AMENDMENT#2 SUPPORTSERVICES AGREEMENT
EX-10.1 2 v197010_ex10-1.htm Unassociated Document
EXHIBIT 10.1
AMENDMENT #2
SUPPORT SERVICES AGREEMENT
This Amendment #2 to Support Services Agreement (this “Amendment”) is dated as of September 14, 2010 (the “Effective Date”), between Cardiff Partners, LLC, a California limited liability company (“Cardiff”), Management Energy, Inc., a Nevada corporation (“MGMT”), David Walters, Keith Moore, and Matt Szot (collectively, the “Principals”).
WHEREAS, Cardiff and MGMT are parties to that certain Support Services Agreement dated as of January 14, 2009 (the “Original Agreement,” and as amended on April 2, 2009, the “Agreement”).
WHEREAS, pursuant to Section 2.1 of the Original Agreement, Cardiff agreed to defer the MS Fee payable thereunder until MGMT received at least $3.0 million from one or more Financings.
WHEREAS, at the time Cardiff and MGMT entered into the Original Agreement and Amendment, neither party anticipated that Cardiff would be required to defer the MS Fee for the length of time it currently has so deferred.

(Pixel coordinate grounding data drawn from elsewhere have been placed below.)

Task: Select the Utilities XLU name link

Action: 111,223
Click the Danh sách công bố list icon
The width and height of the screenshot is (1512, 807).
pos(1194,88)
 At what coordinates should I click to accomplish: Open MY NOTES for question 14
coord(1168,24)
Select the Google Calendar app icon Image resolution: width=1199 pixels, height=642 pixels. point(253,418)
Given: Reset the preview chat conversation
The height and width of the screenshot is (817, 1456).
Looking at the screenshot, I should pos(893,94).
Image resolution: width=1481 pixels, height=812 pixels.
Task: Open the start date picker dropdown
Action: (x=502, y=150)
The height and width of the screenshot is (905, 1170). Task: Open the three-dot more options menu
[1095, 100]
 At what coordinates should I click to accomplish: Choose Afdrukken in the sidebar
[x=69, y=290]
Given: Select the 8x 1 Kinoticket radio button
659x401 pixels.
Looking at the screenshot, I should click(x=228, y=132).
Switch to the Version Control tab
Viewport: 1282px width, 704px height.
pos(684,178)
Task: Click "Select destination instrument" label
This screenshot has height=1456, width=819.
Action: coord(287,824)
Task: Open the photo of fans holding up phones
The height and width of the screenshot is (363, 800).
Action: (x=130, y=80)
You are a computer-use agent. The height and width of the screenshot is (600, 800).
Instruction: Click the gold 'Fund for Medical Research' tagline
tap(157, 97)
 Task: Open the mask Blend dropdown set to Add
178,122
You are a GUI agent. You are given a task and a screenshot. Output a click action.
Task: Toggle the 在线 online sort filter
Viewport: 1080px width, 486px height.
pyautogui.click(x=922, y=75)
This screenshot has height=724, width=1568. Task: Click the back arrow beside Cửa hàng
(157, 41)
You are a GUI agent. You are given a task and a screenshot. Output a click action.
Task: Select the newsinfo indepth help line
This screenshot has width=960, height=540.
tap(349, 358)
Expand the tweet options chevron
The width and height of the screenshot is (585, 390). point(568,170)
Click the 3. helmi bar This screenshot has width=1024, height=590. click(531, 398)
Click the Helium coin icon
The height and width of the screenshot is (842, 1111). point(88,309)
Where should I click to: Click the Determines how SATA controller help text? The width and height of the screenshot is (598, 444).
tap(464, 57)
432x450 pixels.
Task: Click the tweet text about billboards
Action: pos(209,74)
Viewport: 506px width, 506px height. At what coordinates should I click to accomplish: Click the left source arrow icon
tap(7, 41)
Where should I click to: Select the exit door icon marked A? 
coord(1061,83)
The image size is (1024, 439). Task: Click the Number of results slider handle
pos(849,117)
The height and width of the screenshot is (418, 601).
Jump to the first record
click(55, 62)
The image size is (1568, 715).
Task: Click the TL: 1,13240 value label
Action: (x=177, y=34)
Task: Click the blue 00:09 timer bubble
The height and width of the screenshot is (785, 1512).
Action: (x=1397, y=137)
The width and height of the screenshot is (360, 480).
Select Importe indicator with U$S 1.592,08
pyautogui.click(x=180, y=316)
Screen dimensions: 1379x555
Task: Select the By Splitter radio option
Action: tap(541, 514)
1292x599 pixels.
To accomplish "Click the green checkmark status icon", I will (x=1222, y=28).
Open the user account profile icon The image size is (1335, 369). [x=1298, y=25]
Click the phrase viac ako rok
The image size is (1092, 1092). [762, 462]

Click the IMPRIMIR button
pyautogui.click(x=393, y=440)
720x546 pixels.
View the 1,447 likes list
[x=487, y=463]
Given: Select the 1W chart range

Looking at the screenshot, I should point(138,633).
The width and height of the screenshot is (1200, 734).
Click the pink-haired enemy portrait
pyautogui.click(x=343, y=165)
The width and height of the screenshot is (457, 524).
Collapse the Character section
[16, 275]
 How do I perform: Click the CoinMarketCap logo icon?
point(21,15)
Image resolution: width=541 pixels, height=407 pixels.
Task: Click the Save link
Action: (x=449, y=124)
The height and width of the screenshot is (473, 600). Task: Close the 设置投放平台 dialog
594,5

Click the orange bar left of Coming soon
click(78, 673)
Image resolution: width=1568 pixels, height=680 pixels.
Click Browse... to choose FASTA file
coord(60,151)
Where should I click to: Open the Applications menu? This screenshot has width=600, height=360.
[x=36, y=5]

WHEREAS, MGMT desires for Cardiff to continue to perform the Management Services and, in order to induce Cardiff to continue to perform the same, desires to issue to the Principals an aggregate of 2,000,000 shares of MGMT’s restricted common stock as a non-refundable retainer; and, conditioned on receipt of such shares by such Principals, Cardiff desires to continue to perform the Management Services (the “Retainer Arrangement”).
WHEREAS, MGMT and Cardiff desire to amend the Original Agreement and Amendment #1 in order to set forth their understanding regarding the Retainer Arrangement.
NOW THEREFORE, in consideration of the premises and of the mutual conditions and agreements contained herein, the parties agree as follows:
1. Defined Terms. Capitalized terms used herein without definition shall have the respective meanings ascribed to them in the Original Agreement.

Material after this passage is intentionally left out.